In the context of HIV/AIDS, both short-term solutions and long-term change are needed to alleviate the impact of AIDS. The contextual domains present some challenges to be addressed, since they do not lend themselves to linear intervention strategies directed to solving problems without reference to the causes. It is critical to identify relevant social, cultural, and behavioral norms that could be encouraged or changed to reduce risk situations that tend to favor the spread of HIV/AIDS. Following are some of the key issues for achieving the goals and objectives related to the five domains of context. These recommendations are grouped into interpersonal communication, mass media, and program intervention.
· Identify the role and function of interpersonal communication strategies. For example, identify the potential of entertainment education by using humor in AIDS messages and discussions about sexuality to promote open discussion among couples, peers, and friends.
· Create opportunities for communities to discuss issues through interpersonal communication.
· Define the role and function of communications interventions, including social mobilization and advocacy.
· Train personnel and participants, whether from within or outside the targeted social context, in the use of effective mass media strategies.

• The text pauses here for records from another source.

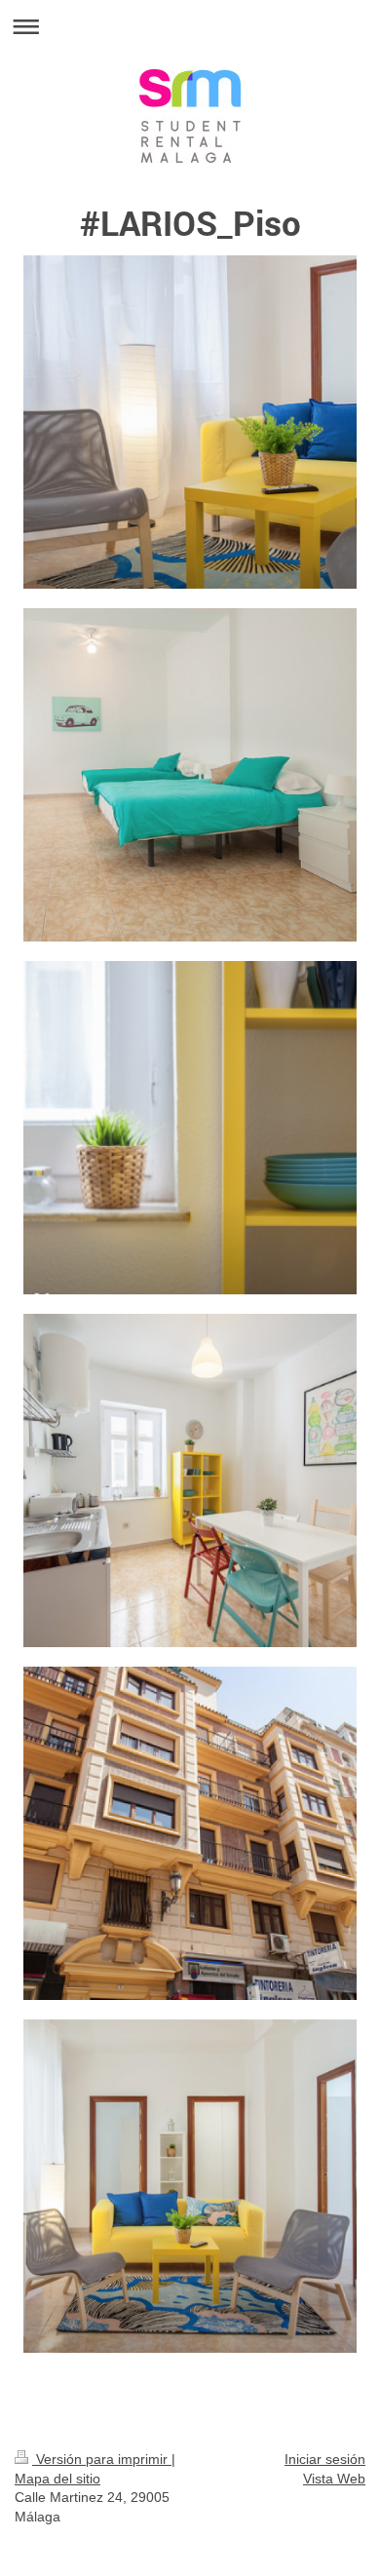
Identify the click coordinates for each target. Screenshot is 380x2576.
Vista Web (334, 2478)
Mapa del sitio (57, 2478)
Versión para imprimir (101, 2459)
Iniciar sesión (325, 2459)
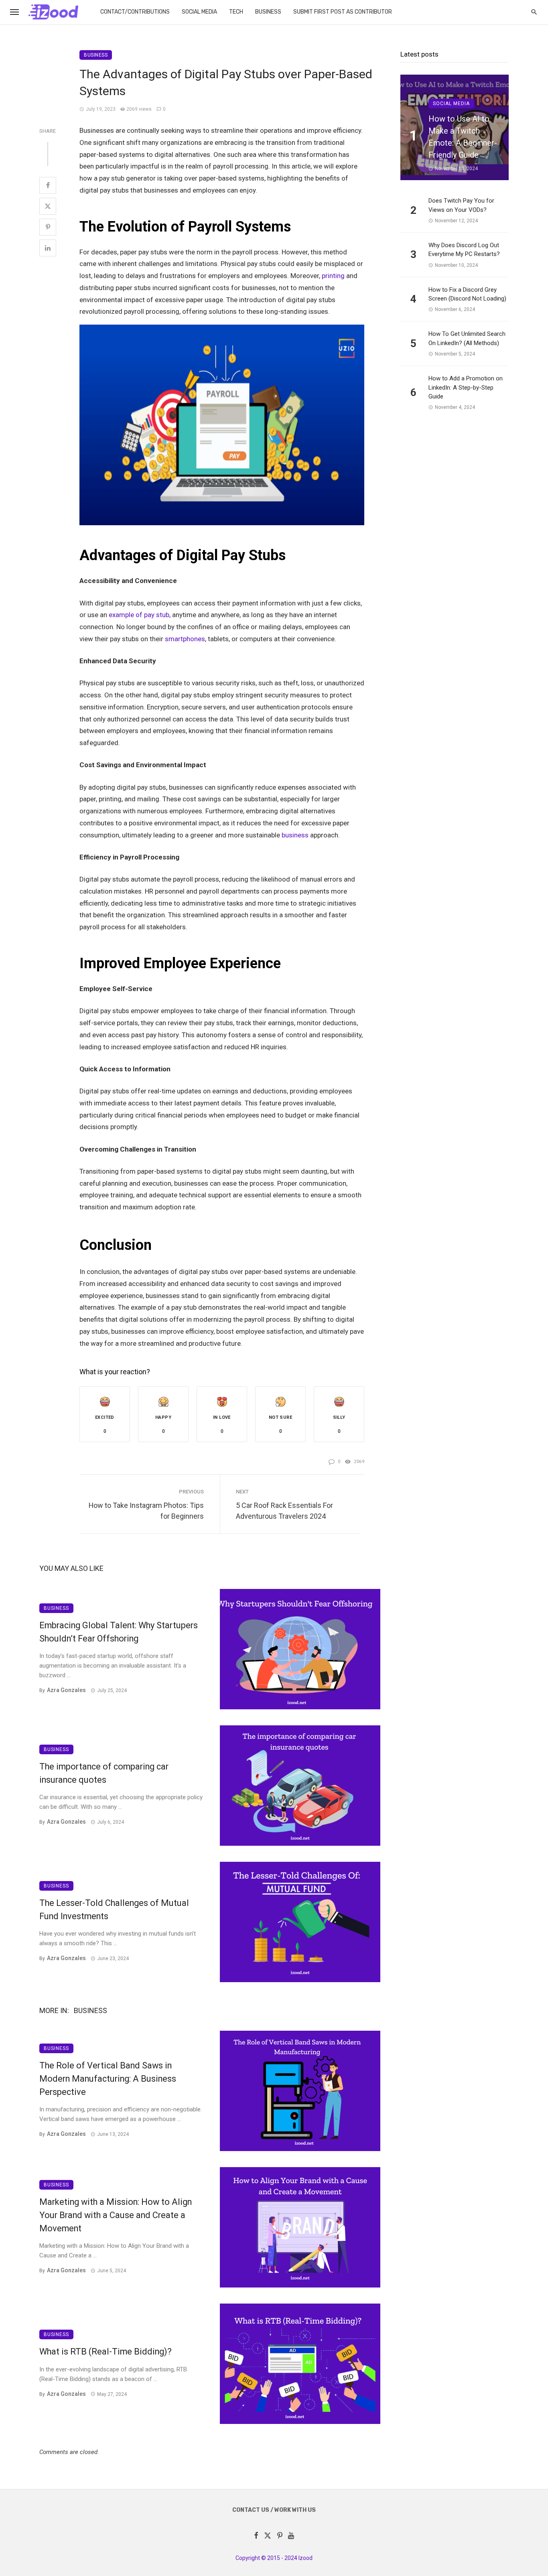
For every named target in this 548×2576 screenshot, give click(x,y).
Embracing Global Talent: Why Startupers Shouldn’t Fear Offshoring (118, 1632)
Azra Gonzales (66, 1690)
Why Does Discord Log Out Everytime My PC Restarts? (464, 250)
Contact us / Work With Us (274, 2510)
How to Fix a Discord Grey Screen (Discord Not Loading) (467, 294)
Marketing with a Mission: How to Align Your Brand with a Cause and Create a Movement (115, 2215)
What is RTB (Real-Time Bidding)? (105, 2351)
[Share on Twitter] (47, 206)
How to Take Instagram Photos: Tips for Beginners (146, 1510)
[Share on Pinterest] (47, 227)
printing (333, 276)
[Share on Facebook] (47, 185)
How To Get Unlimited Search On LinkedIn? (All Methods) (466, 338)
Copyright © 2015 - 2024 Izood (274, 2558)
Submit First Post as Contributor (342, 11)
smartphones (185, 639)
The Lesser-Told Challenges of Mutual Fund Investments (114, 1909)
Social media (199, 11)
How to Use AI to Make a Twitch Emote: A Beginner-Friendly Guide (462, 137)
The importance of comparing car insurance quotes (103, 1773)
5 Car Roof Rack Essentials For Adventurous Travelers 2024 (284, 1510)
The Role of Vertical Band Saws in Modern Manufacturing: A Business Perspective (107, 2078)
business (295, 835)
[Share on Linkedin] (47, 248)
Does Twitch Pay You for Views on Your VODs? (461, 205)
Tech (236, 11)
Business (268, 11)
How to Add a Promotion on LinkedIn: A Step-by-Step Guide (465, 387)
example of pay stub (139, 615)
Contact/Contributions (135, 11)
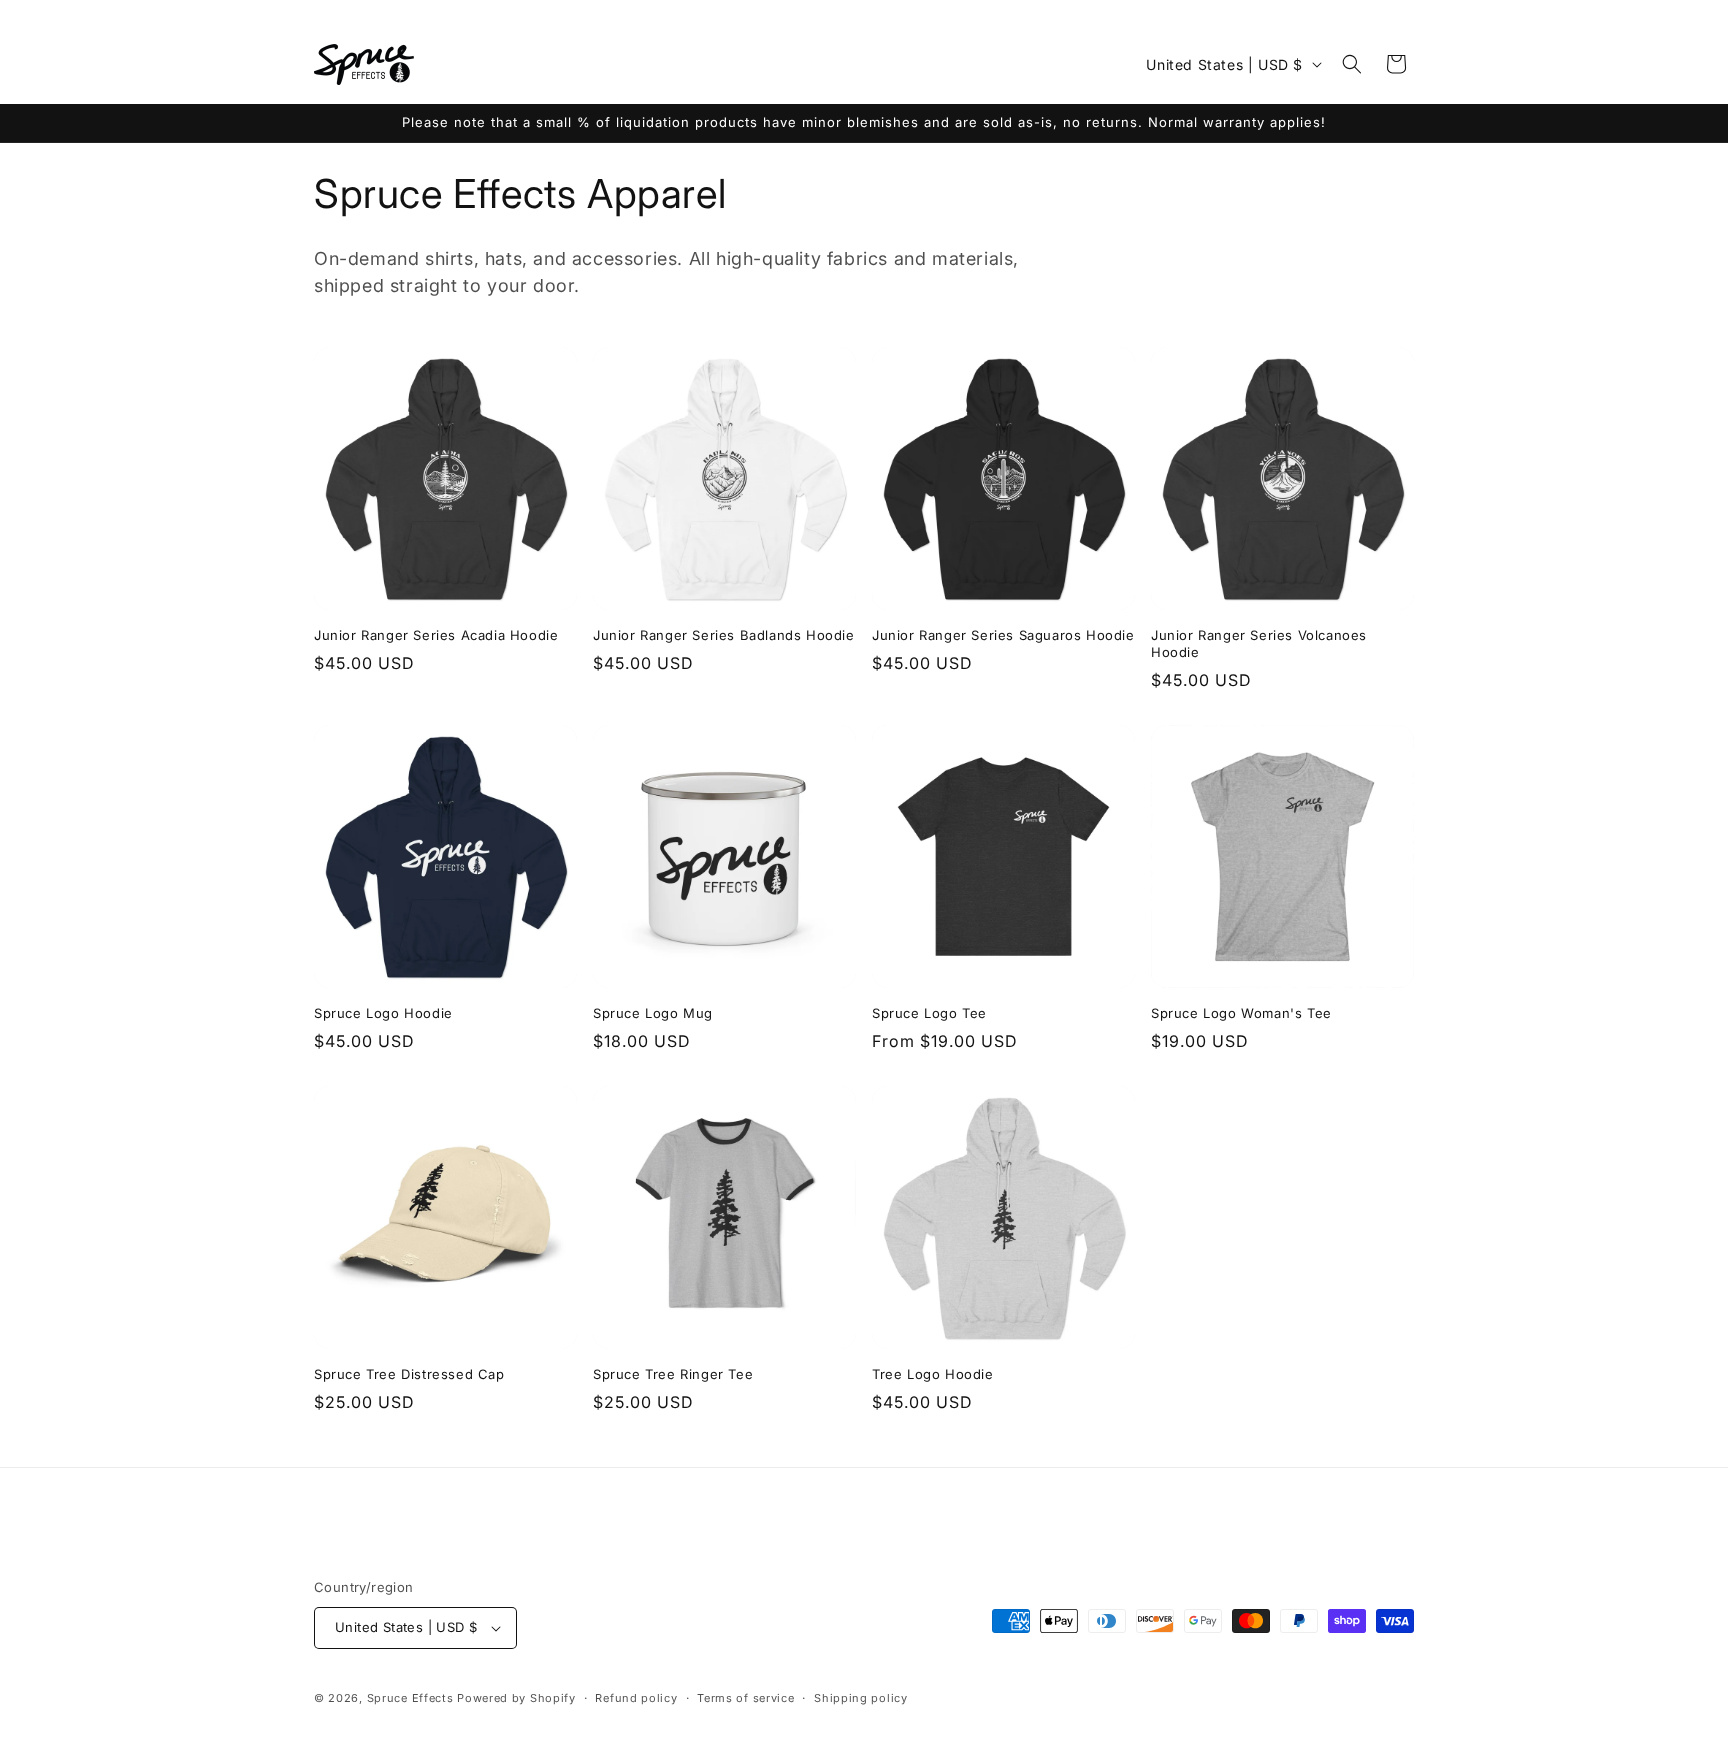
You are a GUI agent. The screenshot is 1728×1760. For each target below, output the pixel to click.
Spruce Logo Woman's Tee (1241, 1013)
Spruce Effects (410, 1698)
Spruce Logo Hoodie (383, 1013)
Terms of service (745, 1698)
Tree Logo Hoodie (933, 1374)
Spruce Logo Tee (929, 1013)
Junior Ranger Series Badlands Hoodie (724, 635)
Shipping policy (861, 1698)
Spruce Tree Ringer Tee (673, 1374)
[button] (1352, 64)
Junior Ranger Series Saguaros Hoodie (1003, 635)
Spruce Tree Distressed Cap (409, 1374)
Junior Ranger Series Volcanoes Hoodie (1259, 643)
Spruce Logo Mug (653, 1013)
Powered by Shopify (516, 1698)
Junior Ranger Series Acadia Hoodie (436, 635)
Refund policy (636, 1698)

· Assess the information environment, particularly in light of the competition between health and other communications priorities for media space and time.
· Make a distinction between planned communications and news items that are not within the purview of health interventionists.
· Identify what is meant by cultural meaning, so the understanding and appreciation of culture is not limited to individual beliefs.
· Use indigenous resource persons, such as opinion leaders and traditional healers, to serve as facilitators for communications planning.
· Use flexible approaches to intervention, rather than one-size-fits-all formulas.
· Cover the continuum from prevention to care in communications strategies.
· Treat communities as holistic, but segmented, targets of information, rather than as single audiences.